Hi Jcolp, I apologize for not having responded more, but I was doing further tests. I have a question to ask, following is the whole scenario.
We have an Asterisk server v. 13.10 , it has been installed on the application server LAN, behind DMZ lan. All the incoming traffic is open for WS-Socket and UDP traffic on the following port: 10000-20000 , so a direct nat ip has been assigned to this server with all the incoming traffic open.
We have then clients each of them connected with a dedicated/unique Ip , and they can see asterisk server through a NAT/PAT IP, but the relevant port forwarding listed before is allowed.
Our requirements is to manage conf call, between multiple client that joins to the same rooms.
We have analyzed the traffic between client and server, and the initial connection done from the client to the server is successfully done, while the Audio Streaming through RTSP packets is not audible by the client.
Do you have any suggestion about the network configuration that is missing?
Do you know if Asterisk during the audio streaming initiate a connection vs the client? Or simply publish the audio streaming of the call on a dedicated port and then it is responsability of the client to connect on the relevant port?
We cannot fully understand the way of works of Asterisk server, any information or support would be very appreciated.
This isn’t the really Asterisk works but the way WebRTC itself works. I highly suggest you learn about WebRTC in greater detail if you are doing an actual deployment, as issues like this can and do occur. WebRTC is not something you can just have work all the time as there are too many conditions in play as you’ve seen.
As for how it works all the audio traffic is done using UDP, there is no connection. It starts out negotiating ICE which sends packets between each side on all of their IP addresses to find a path to communicate. If they can’t find a path then you get no media. The candidate lines in the SDP are all of the addresses that the client can accept packets on.
If Asterisk does not present a public IP address as a candidate then the chances of finding a path are lessened.
No, the media path for WebRTC is negotiated using ICE like I mentioned. You can’t force it.

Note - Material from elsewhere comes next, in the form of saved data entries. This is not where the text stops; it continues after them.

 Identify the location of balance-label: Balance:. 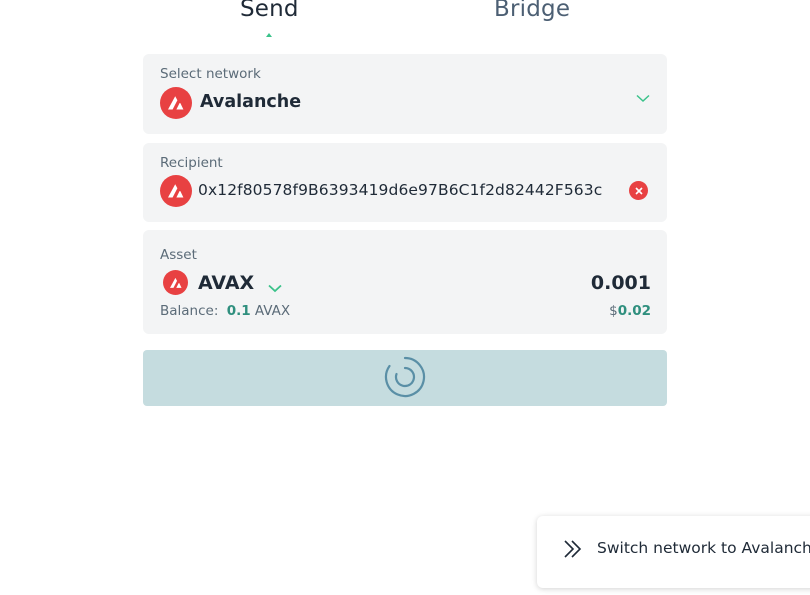
(190, 311).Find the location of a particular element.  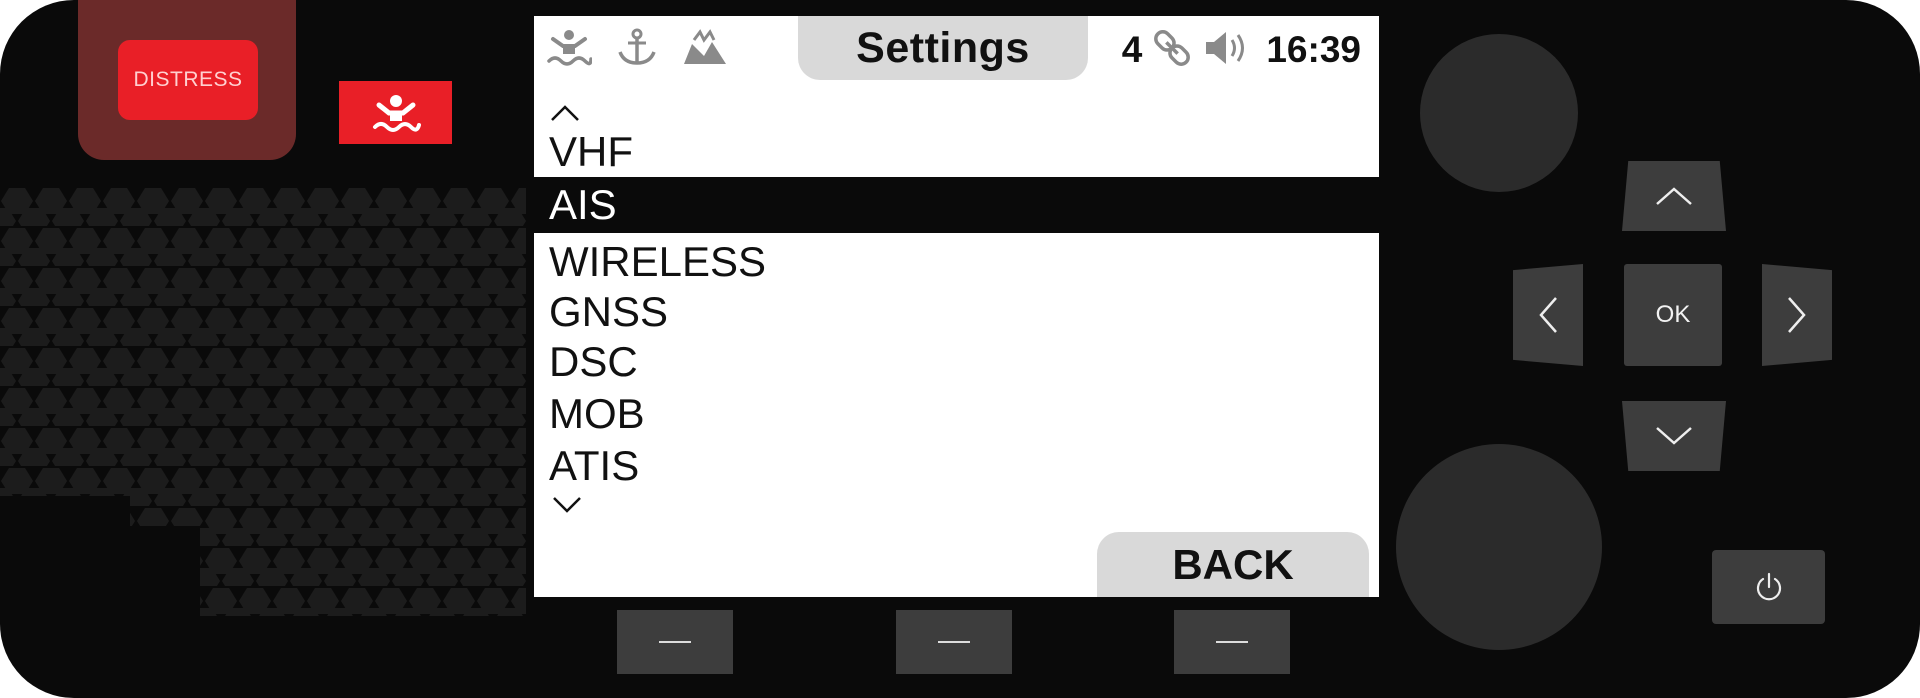

satellite-count: 4 is located at coordinates (1132, 50).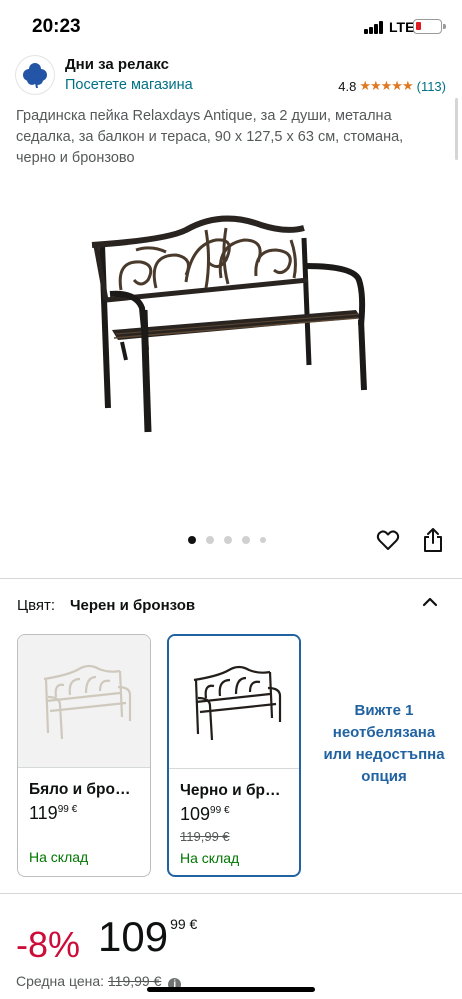 The width and height of the screenshot is (462, 999). I want to click on color-value: Черен и бронзов, so click(133, 606).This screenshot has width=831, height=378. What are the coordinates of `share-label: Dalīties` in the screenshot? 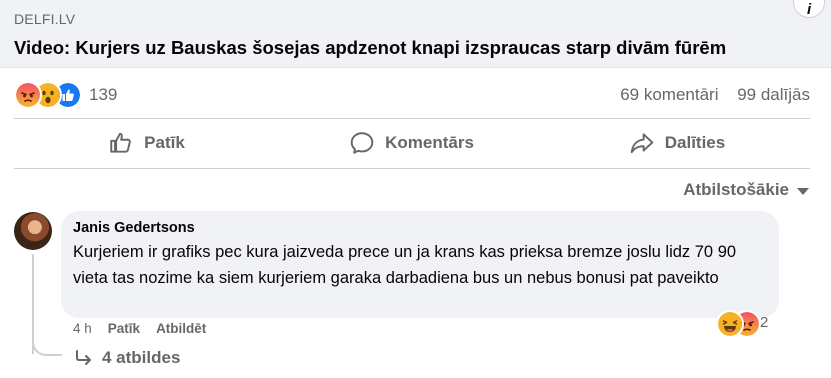 It's located at (695, 142).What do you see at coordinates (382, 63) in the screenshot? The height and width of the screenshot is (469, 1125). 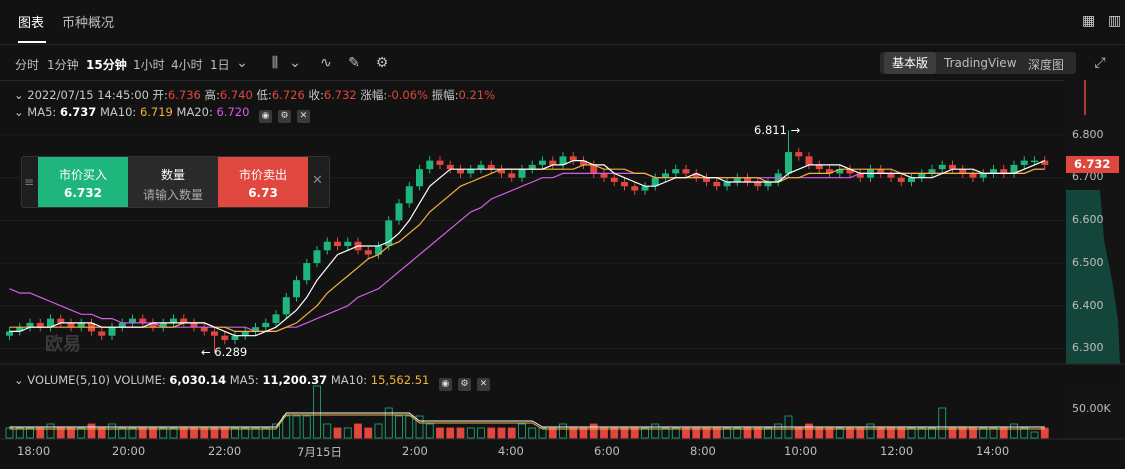 I see `gear-icon: ⚙` at bounding box center [382, 63].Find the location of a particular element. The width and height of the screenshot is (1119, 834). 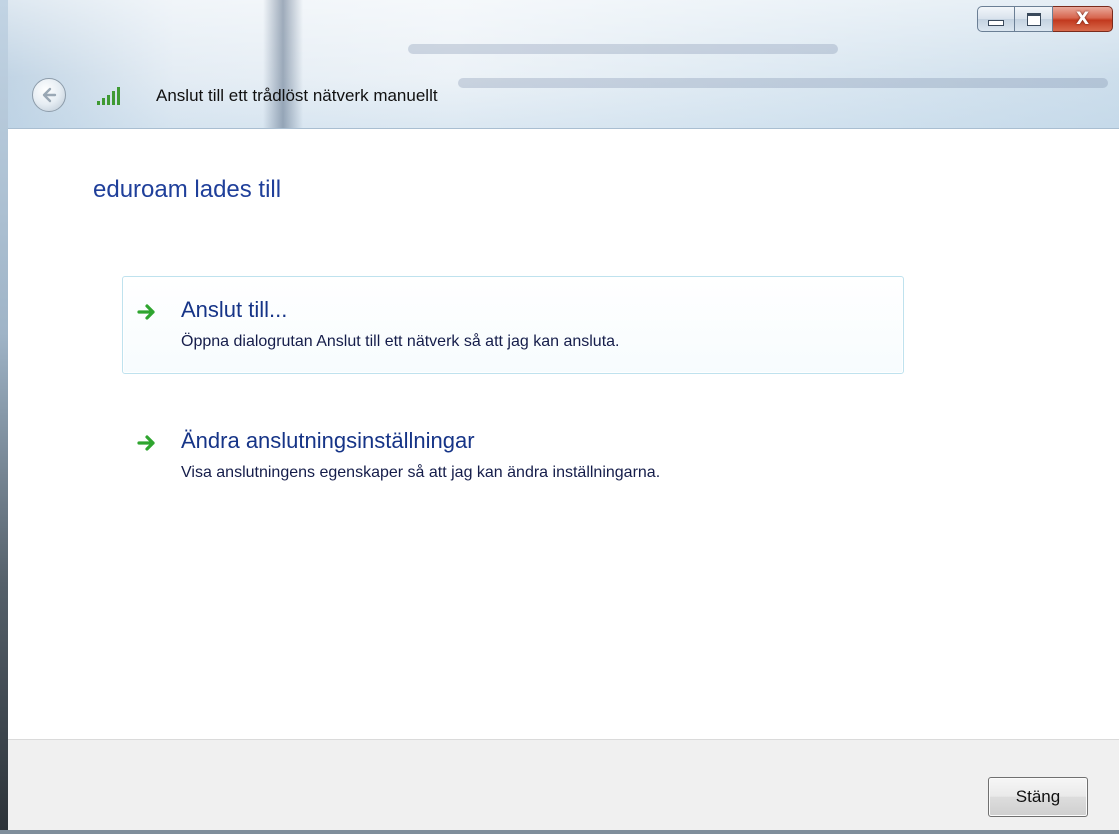

close-dialog-button: Stäng is located at coordinates (1038, 797).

Asterisk will switch if ICE negotiation completes to a path that works.
Yes, or STUN. The more routable IP addresses that exist as candidates the better chances of having it work. If it doesn’t work then you have to look at the ICE negotiation - where traffic is going - to better understand why it is failing.
i’m again here Yesterday, we installed an our stun server on the asterisk machine. But when client try to communicate with it, we received this error
received on A1:P1
Got a request (len=60) from 172.18.41.236:65097
Received stun message: 60 bytes
Unknown attribute: 32815
claims attribute is larger than size of message (attribute type=0)
Request did not parse
Failed to parse message
Hello jcolp,
i’m entering the thread, since we are trying to address the issue together.
What do you mean by “it could be a different version of STUN”? actually we installed only ONE stun server where the applications connect. Do you mean there is an expected version to be used?
There are two STUN versions defined. If a client tries to speak the newer version and your STUN server only speaks the old one… it could cause the error that you are seeing. As I have no experience with either the STUN server you’re using or the client you’re using that’s merely a guess based on the log information you have provided.
Hello jcolp,
thanks for the observation. It was very useful. In fact we solved by installing a new STUN server on the same asterisk machine and starting it with the following command: ./stunserver --primaryinterface machine-ip-address --primaryport the-configured-port
This allowed our ICE client (invoked through the web browser) to properly contact the STUN and the communication was perfectly addressed.
Now the problem is related to the network configuration that we cannot change.
Do you see a way to allow the VOIP communication using TCP protocol? I know the audio quality could be low.
how can we do it? googling it seems that RTP is only over UDP.